For every pair of integers 0<=m<=k, every 2k-regular graph contains a 2m-regular spanning subgraph, and every (2k-1)-regular graph contains a spanning subgraph all of whose degrees are in {2m-1, 2m}.

This has a natural generalization which I did not know how to prove, but seemed like it might be true:

(*) For every integer 0<m<=k, every k-regular graph contains a spanning subgraph all of whose degrees are in {m-1, m}.

How would one possibly prove such a thing? After thinking about it a few times, I opened up my electronic copy of the bible of combinatorial optimization and found this was proved by László Lovász in 1970, again by Bill Tutte in 1978, and again by Carsten Thomassen in 1981.

**Thomassen is well-known for giving elegant proofs of hard theorems by making them even harder** and then using induction. What I mean by this is that, to prove some statement T with no obvious inductive proof, you make some other stronger statement U such that U implies T, and such that U *does* have an easy inductive proof. I saw proofs of his that exibited this strategy when learning graph theory (the 5-list-colorability of planar graphs, explained here and here) and again at a recent conference in Montreal.

In this case the strengthened version of (*) is

(**) For every integer 0<m<=k, every graph all of whose degrees are in {k-1, k} contains a spanning subgraph all of whose degrees are in {m-1, m}.

Note that compared to (*), we have relaxed the restriction on the input graph, since a k-regular graph meets the hypothesis of (**).

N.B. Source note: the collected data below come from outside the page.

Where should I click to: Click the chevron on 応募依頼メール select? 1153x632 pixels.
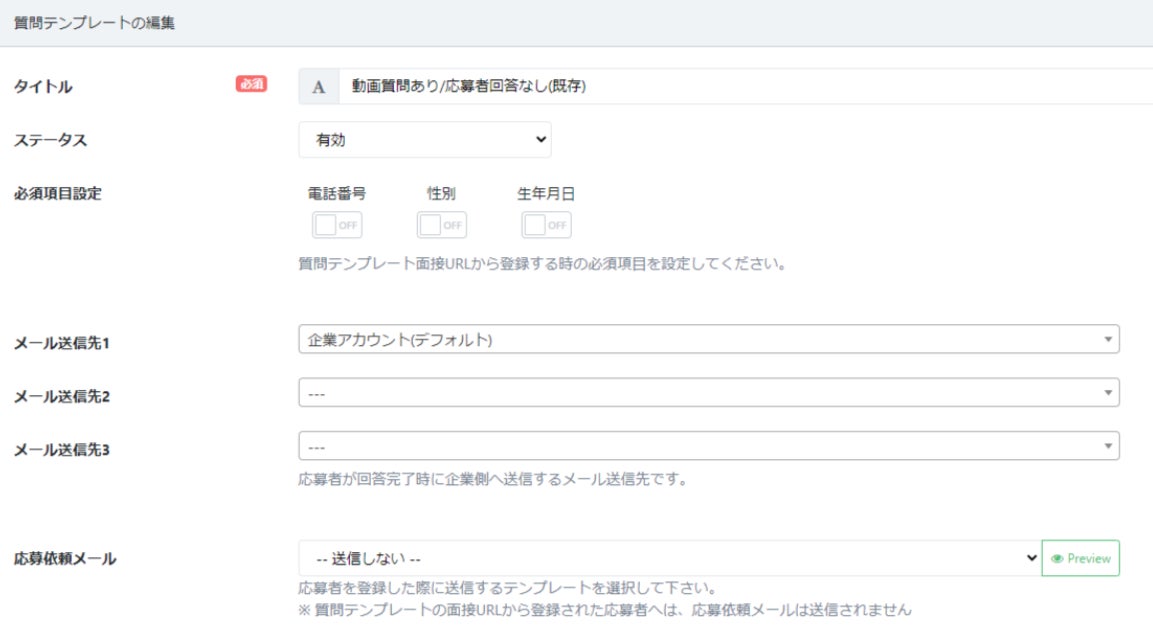(1032, 559)
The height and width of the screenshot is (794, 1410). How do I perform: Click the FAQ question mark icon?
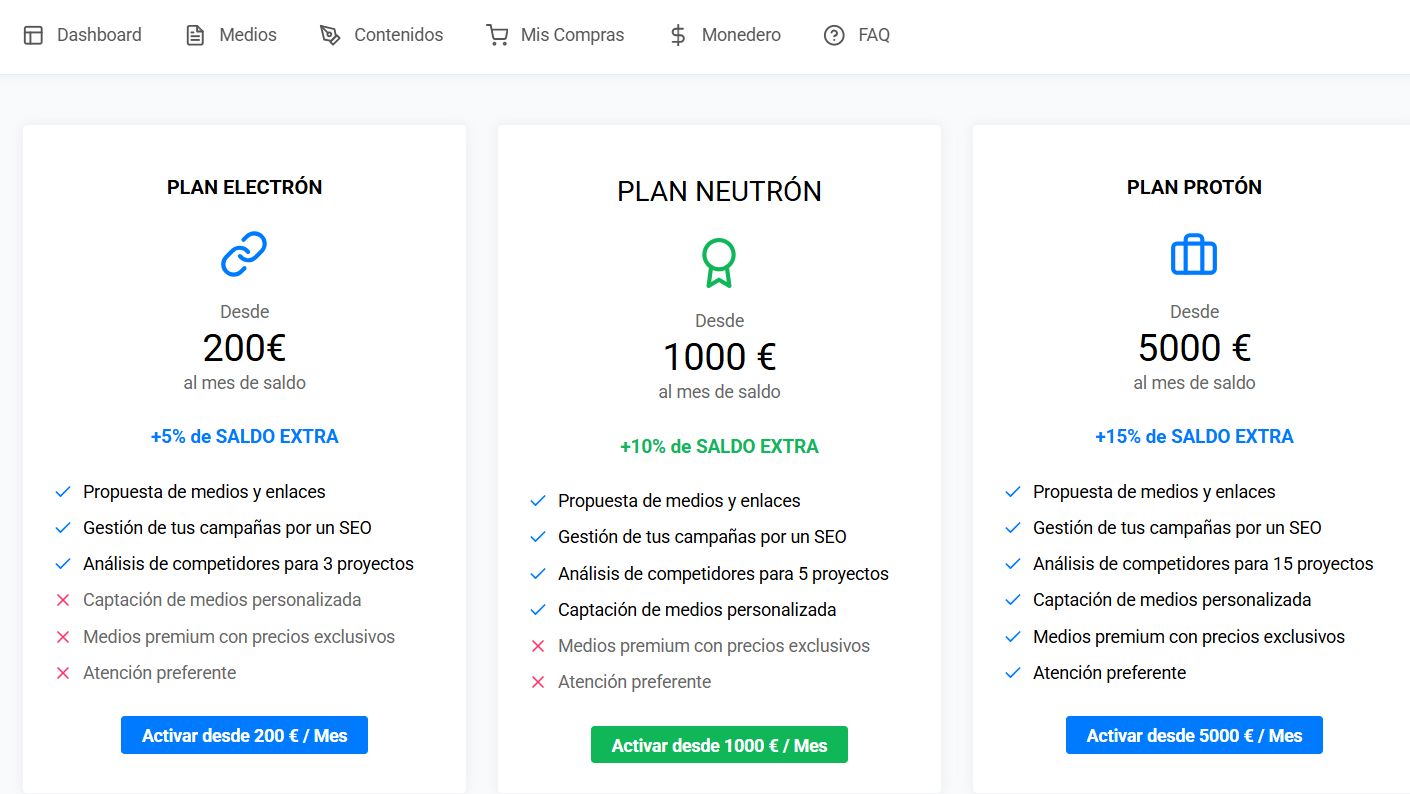834,36

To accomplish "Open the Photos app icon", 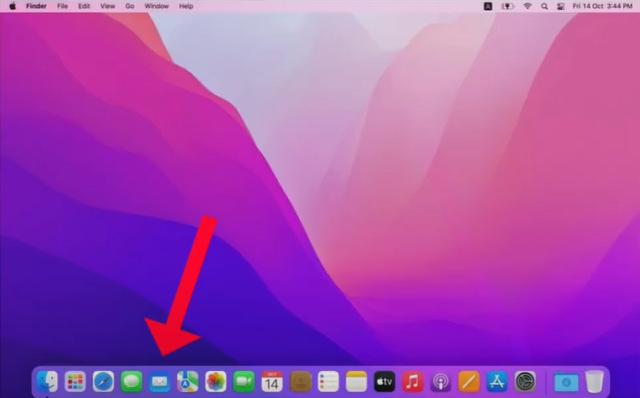I will tap(216, 382).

In fact it suffices to prove the following special case of (**):

(***) For every integer 0<k, every graph all of whose degrees are in {k-1, k} contains a spanning subgraph all of whose degrees are in {k-2, k-1}.

To see that (***) implies (**), note that we can repeatedly apply (***) to an input graph with degrees in {d-1, d} to get one with degrees in {d-2, d-1}, then one in {d-3, d-2}, etc. And (***) has a proof that is reasonably straightforward: first note that we can repeatedly delete any edge joining two vertices of degree k, and then we use Hall’s Theorem which is something most undergraduates in discrete math learn here at Waterloo.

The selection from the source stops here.